The regression line for the UN dataset (right-hand plot in Figure 2) explained 96.67% of the variance in the type-token distribution of adjectives in the UN dataset (R2 = .97, g = -.62). There were more word types at the lower frequency levels than the previous two plots. Similar to the MS dataset, the words good, other, same, great, new, first remained at the top frequency band. Table 6 lists the top 10 adjectives in each dataset and further shows remarkable similarity of top members across the three datasets.
Table 6. Top 10 Adjectives in AAN in Three Sub-corpora.
EL | MS | UN |
second (40) | good (756) | good (1714) |
first (37) | great (255) | other (918) |
fourth (30) | new (207) | same (754) |
third (26) | other (196) | great (598) |
big (13) | first (184) | first (593) |
short (5) | big (148) | new (530) |
long (4) | same (132) | long (426) |
western (4) | long (111) | important (355) |
beautiful (3) | beautiful (94) | old (353) |
cute (2) | English (87) | big (329) |
Further inspection of the full list of adjectives in AANs shows between-group differences for the low-frequency slot-fillers, but less for the high-frequency slot-fillers. In other words, it is the low-frequency slot-fillers that appear to distinguish university students from elementary and middle/high school students.
Figure 2. Log Frequency vs. Log Adjusted Frequency Rank for Adjectives in AAN in the EL Dataset (left), MS Dataset (center), and UN Dataset (right).
Changes in Semantic Distribution of Adjectives in AAN
Table 7 summarizes the semantic categories of adjectives in AANs (with examples) in the present corpus.
Table 7. Semantic Taxonomy of Adjectives in AAN.
Semantic categories | Examples in the present corpus |
A1. Physical | A1. an aged person, a big city, the dark night |
A2. Evaluative | A2. an amazing improvement, the critical part, an effective way |
B1. Relational | B1. the above analysis, the average age, a different person, the final paragraph |
B2. Topical | B2. the academic achievement, a bilingual dictionary, a Chinese restaurant |
C. Ordinal | C. the first time, the fifth month |
Table 8 shows the frequency rank of each dataset, indicating that the semantic distribution of adjectives changes with the grade level. Adjectives in category C (ordinals) were the most frequent in the EL dataset and the A1 (physical) category ranked second. B1 (relational), A2 (evaluative), and B2 (topical) categories of adjectives denoting more abstract meanings were used less frequently. The frequencies of the top two categories, C and A1, decreased with the grade level, while the A2 (evaluative) and B2 (topical) categories were at a higher ranking in the UN dataset.

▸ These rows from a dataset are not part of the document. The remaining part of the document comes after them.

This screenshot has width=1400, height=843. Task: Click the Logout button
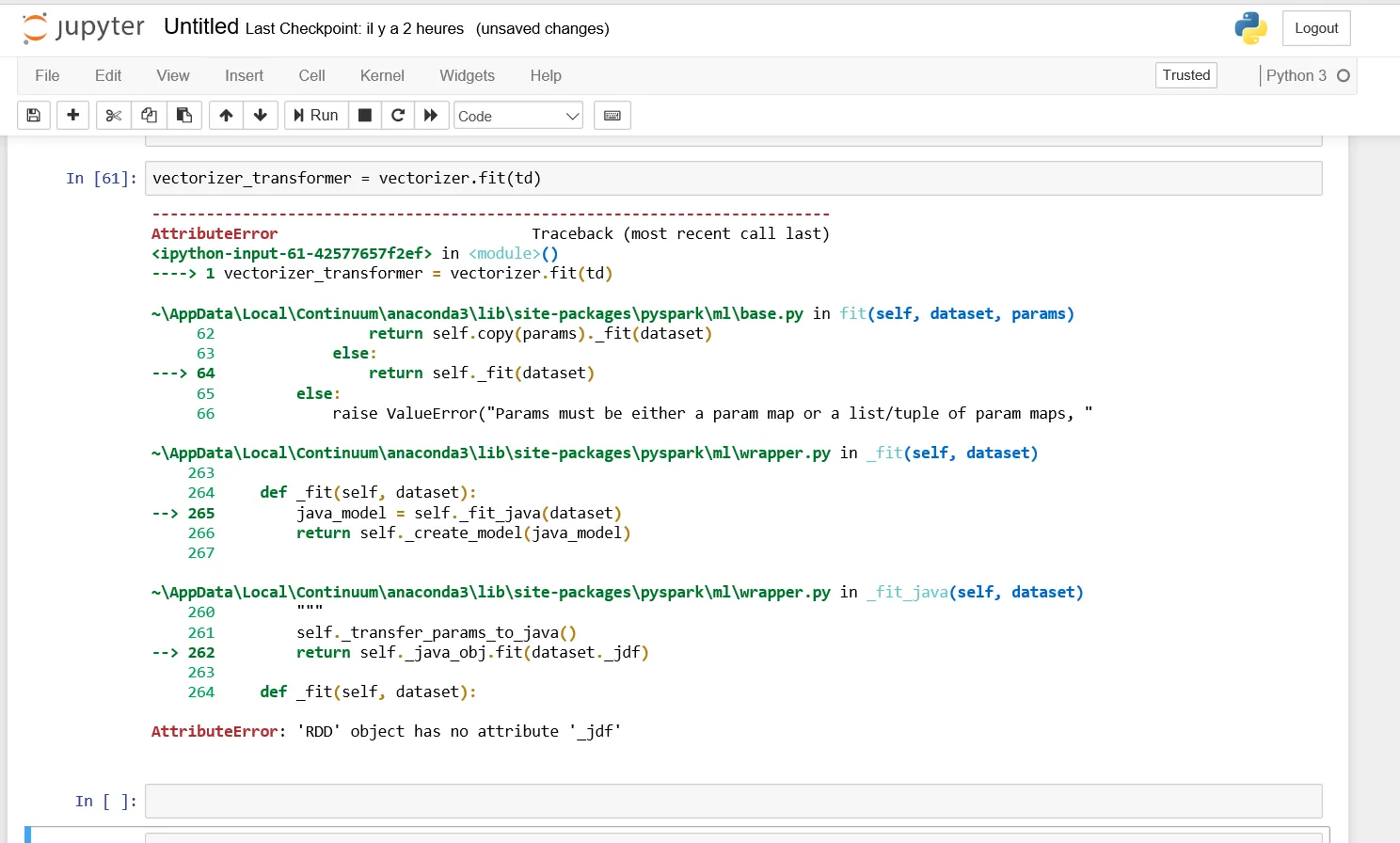coord(1316,28)
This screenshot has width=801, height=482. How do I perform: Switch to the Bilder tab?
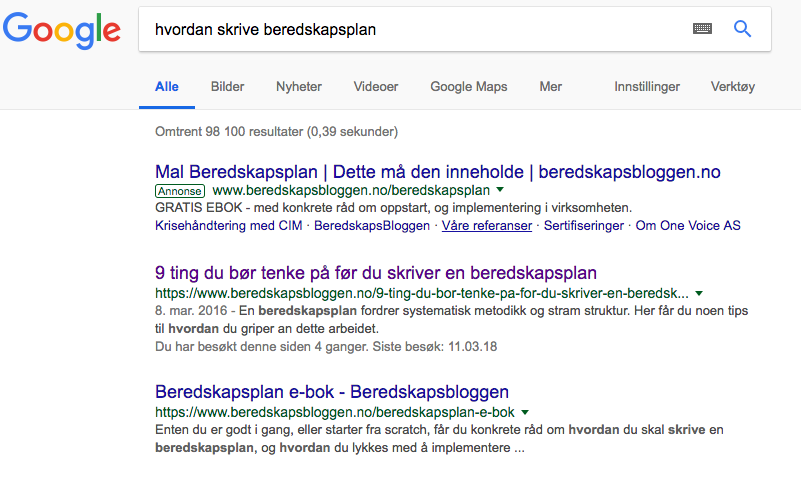227,87
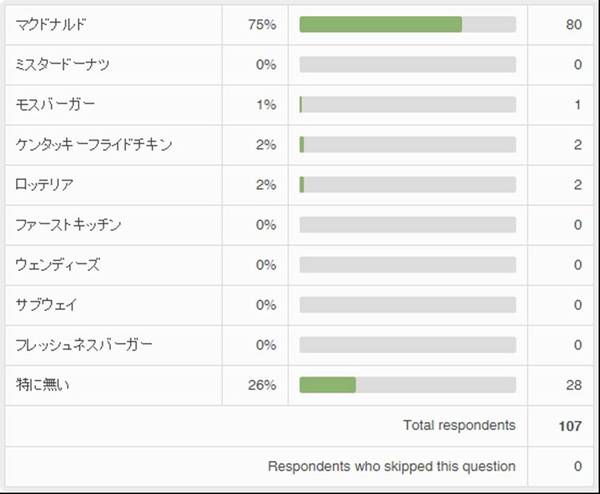Click the ロッテリア 2% progress bar

pyautogui.click(x=407, y=185)
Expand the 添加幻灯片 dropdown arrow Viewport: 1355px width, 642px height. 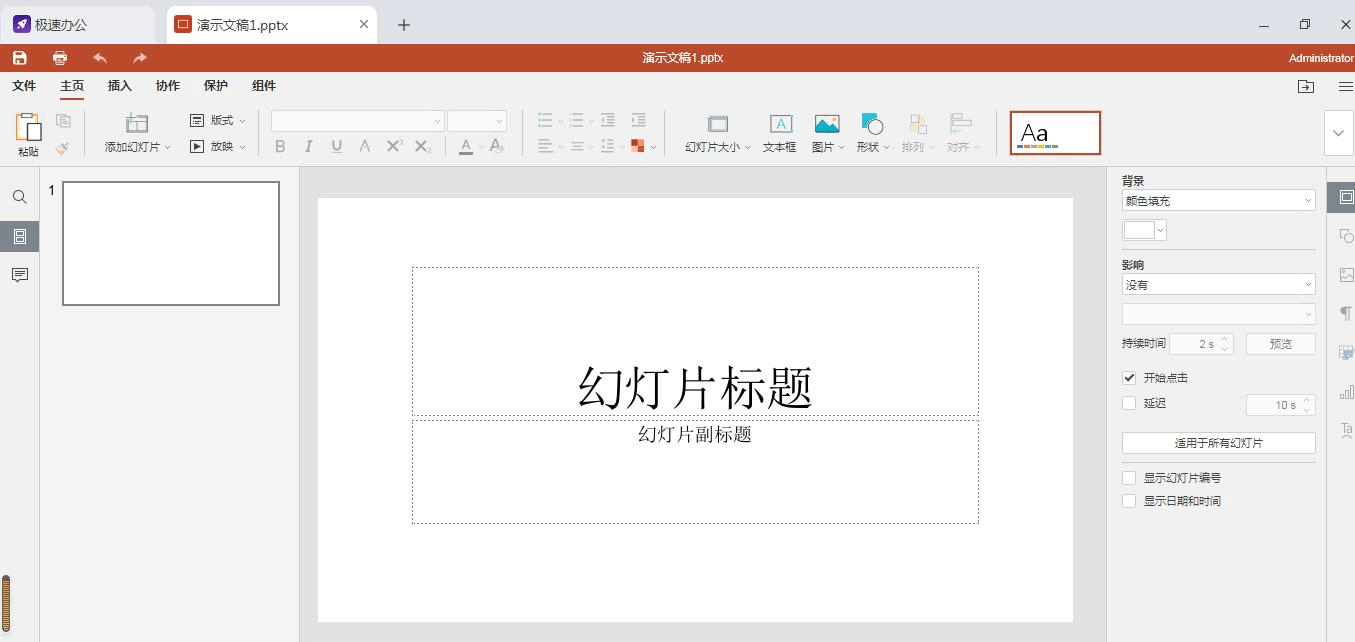(166, 146)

Table 8. Distribution of the Semantic Categories of AANs.
Rank | EL | MS | UN | |||
Category | Frequency | Category | Frequency | Category | Frequency | |
1 | C | 135 | A2 | 2524 | A2 | 11091 |
2 | A1 | 33 | B1 | 1294 | B2 | 5152 |
3 | B1 | 13 | A1 | 1138 | B1 | 4121 |
4 | A2 | 12 | B2 | 694 | A1 | 2609 |
5 | B2 | 4 | C | 273 | C | 873 |
Error | 6 (2.97%) | 34 (.57%) | 24 (.86%) | |||
Tag error | 0 | 5 | 130 | |||
Sum | 203 | 5962 | 24000 |
Notes: 1. Frequency = raw frequency counts.
2. Error = learner errors.
3. The sum numbers in the last row for MS and UN column are greater than the total token frequency of AAN in the sub-corpora due to overlap between A2 and B1 categories, for example, ‘the basic skills’, ‘a fundamental cause’, ‘the central idea’ etc. were labelled and counted in both categories.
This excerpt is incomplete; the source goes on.